Paula Modersohn-Becker, “Self-Portrait, Age 30, 6th Wedding Day,” 1906. Image used courtesy of Yale University Press.
Paula Modersohn-Becker, “Self-Portrait, Age 30, 6th Wedding Day,” 1906. Image used courtesy of Yale University Press.

“Self-Portrait, Age 30, 6th Wedding Day” (1906) is the first full-figure nude self-portrait by a woman in western art. The painter gazes directly at us without guile. The round oval of her necklace echoes her round stomach, which gives the illusion of pregnancy, but the painter is not pregnant. The figure itself, like many of van Gogh’s portraits, has no middle ground, only a decorative background. Modersohn-Becker’s self portrait offers a number of pioneering changes in the way we perceive the female body. The female nude, in the western tradition, was painted for the male to see, and the purpose was to entice his sexual desire or appreciation of the figure before him as an object of his sexual desire. Modersohn-Becker breaks that tradition, and, amazingly, it’s the first painting to do so. Her gaze seems to ask us to join the painter’s frank appraisal of her body, and thus herself. Although she was born in the Victorian age, in trips to Paris beginning in 1900, she began to see and paint the nude figure. Nude models who were children or adolescents were common among painters. Her motivation for portraying herself nude was to challenge herself to find and achieve her own visual language.

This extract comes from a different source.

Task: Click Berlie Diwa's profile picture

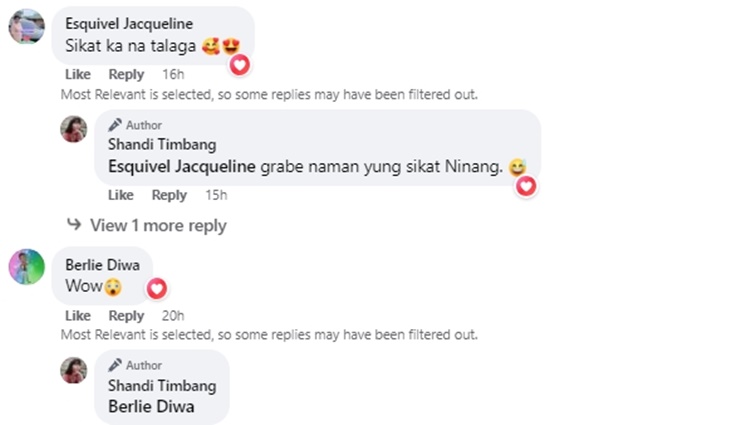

Paula Modersohn-Becker, “Self-Portrait, Nude with Amber Necklace, Half-Length II,” 1906. Image used courtesy of Yale University Press.
Paula Modersohn-Becker, “Self-Portrait, Nude with Amber Necklace, Half-Length II,” 1906. Image used courtesy of Yale University Press.

This work was not exhibited or critically known until decades after her death in 1907. The painting that did receive early critical attention was “Self-Portrait, Nude with Amber Necklace, Half-Length II” (1906). “Beauty and Greatness” was the response of one critic when he saw this within a decade of her death. She holds up a tiny pink flower in each hand, and three flowers crown her hair. The piece has a charming decorative quality, and at the same time, she appears more symbol than self, a woman whose presence embodies her own beauty, whole in her own physical being.

Contemporary artist Jenny Holzer gets this. So does photographer Rineke Dijkstra, included in the book with nude photos of herself with child. Holzer, inspired when young, was able to pay full homage in 2005 with a permanent LED installation, “For Paula Modersohn-Becker” set in the stairwell of the Paula Modersohn-Becker Museum, Bremen.

This is an important book. I believe it is a great one. It’s the first in English to tell of Paula Modersohn-Becker’s life and work as a painter. It establishes, with pioneering research, her justifiable place in art history as the first Modern woman painter, and it lays the groundwork for the inspiration she has provided to the women artists who came after her.

Martha Kearns is the author of Käthe Kollwitz: Woman and Artist, the definitive biography of the graphic artist and sculptor in English.